Session 5: Mechanical Properties of Glasses
This session will discuss the mechanical properties of disordered materials on a multiscale level, bridging the fields of metallic and nonmetallic glasses. We will consider the structural origin of elasticity, plasticity, and fracture with the objective of designing glasses with superior toughness, defect tolerance, and stiffness. Particular attention shall be given to the identification of general, material-independent constitutional laws which may act as levers for controlling mechanical properties; the combination of experimental approaches and computational modeling of the stress-response of glasses and early stages of damage infliction; and the interplay between size and time effects, stress-corrosion, and the chemical aspect of fracture.

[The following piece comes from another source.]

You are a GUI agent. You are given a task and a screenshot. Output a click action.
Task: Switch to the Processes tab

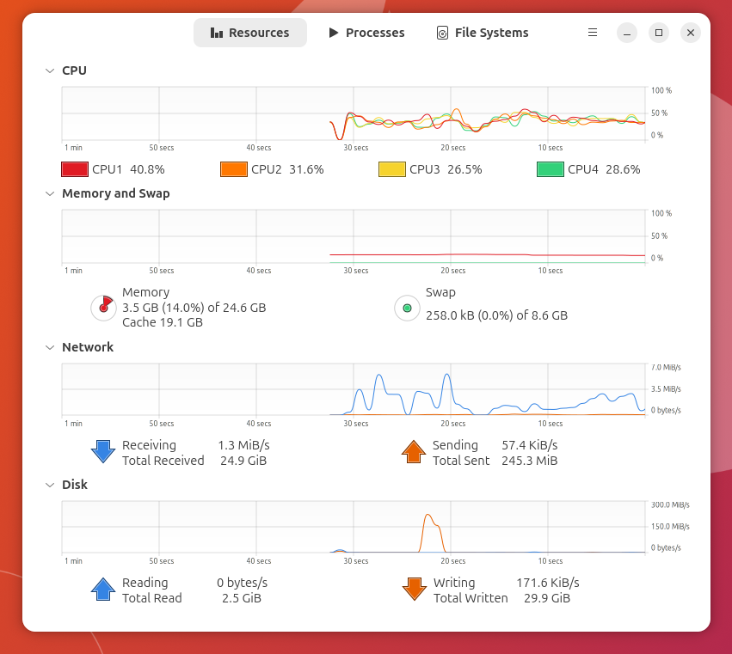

Contributions are especially invited on:
- Dynamic fracture and brittleness, including the application of in-situ techniques
- Subcritical fracture and stress corrosion, the underlying chemistry and transport phenomena in high stress fields
- Multiscale investigation of elasticity, plasticity and hardness in relation to bulk topology through combining mechanical analyses with structural analyses
- Strategies for toughening inorganic oxide glasses as well as metallic glasses
The session is partially supported by the priority program 1594 “Topological Engineering of Ultrastrong Glasses” of the German Science Foundation. A limited number of travel grants are available for Ph.D. students, subject to individual application.